Snarling, Wani then planted herself. Her tail as an anchor, her legs splayed and locked. The air distorted around her, and burst into flame rapidly, much more quickly than in previous uses. It was different from her normal discharge, which tended to maintain its shape. This was amorphous, but just as insanely hot causing Manda to wail and lose cohesion, seeming to boil away. Despair gripped me for a few moments, because it seemed as though Manda had been vanquished. But this was not the case, as when Wani seemed to be relishing in her victory, the Storm-Serpent reformed above her.

Manda commanded the waves, bringing to bear a massive tide which engulfed her, and then it began to freeze. It was strange to look at, as it seemed to freeze from the inside out, Wani's movements slowing as she was locked in place.I wondered how something as simple as frozen sea water could hold such a massive creature, but later I would find a shard of it, the ice. It was a searing cold, and it took off some of the skin of my hands when I first grabbed it. I picked it up later with a pair of tongs, even though it had been out in the sun during a summer's day on Japan's eastern coastline.

Despite the best efforts of Manda, Wani freed herself of the icy prison. The frozen fortress that had formed around the dinosaurian titan, shuddered and fissured, steam screaming from fractures in the structure. And with a great bellow, the prison shattered in all directions, shouting thunder & death to the world around her. Manda then recoiled, and watched as Wani shook the ice from her body.
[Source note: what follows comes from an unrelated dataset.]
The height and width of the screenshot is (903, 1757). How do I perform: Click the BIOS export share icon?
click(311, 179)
There had been damage done, damage that would remain. The ice had burned her, and the shattering had done a number on her hide. Blood seeped from the wounds, and upon her already scarred face there were more gashes and bruises.
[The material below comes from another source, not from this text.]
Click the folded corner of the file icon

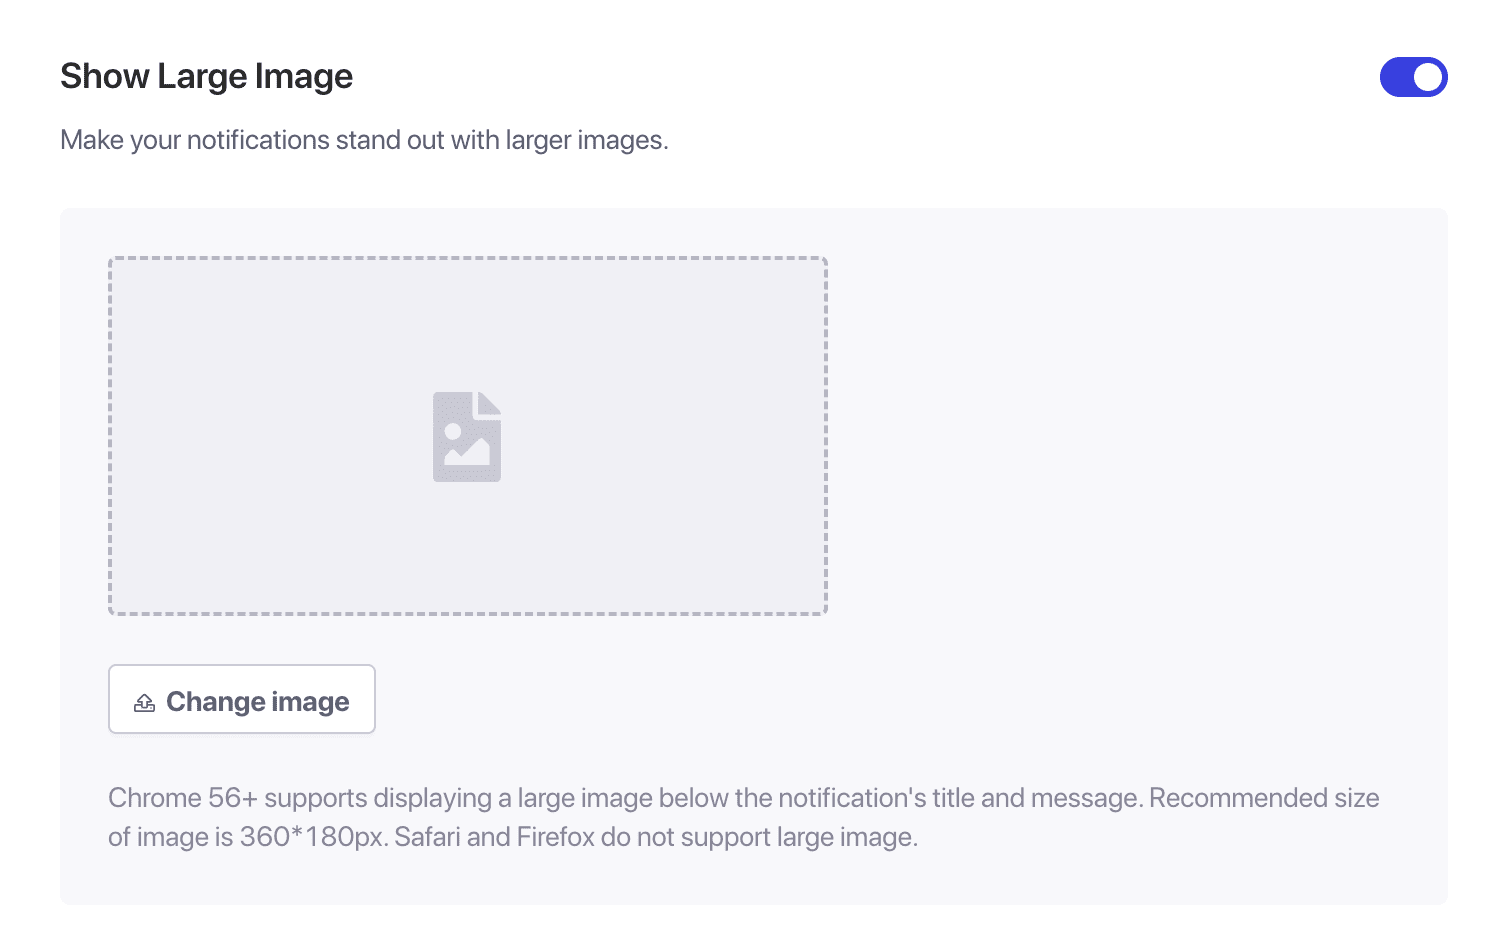(x=490, y=402)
Manda then shrieked, and the ocean began to stir. Manda coiled further and further into the sky, longer and longer, draining the sea itself, hundreds of miles of water-dragon filling the sky. Wani began to light up, opening her mouth. Manda struck.

The great serpent rushed in, with all the force of the ocean, into Wani's open maw. Millions of gallons of seawater rushed into Wani, and her movements became jerky. She was fighting to move. Manda was trying to control her from the inside. It worked. Relief flooded my being as Wani, like a deranged marionette, began to retreat. Manda fought for every step, but Wani was losing the struggle.

The Americans followed them, and over the span of a month or two Manda had forced Wani to the North Pole, and eventually encased her in a ziggurat of ice, with a massive kuji-kiri or 'nine symbolic cuts' as its crown, which I am told is a sort of magical seal found in the Shinto belief, to restrict power from that which is inside.

Every so often one would see the Jailer itself, a great serpent of haze & ice checking the tomb it had made and breathing water or ice upon it, sealing & resealing the inevitable failures as Wani writhed and struggled within. It would hold until the fall of '63, but the nine year interval of peace it granted to us was a vital reprieve, giving us time to prepare for what later generations would call the 'Titanomachy', or Titan War, but at the time we just called it the War of the Monsters.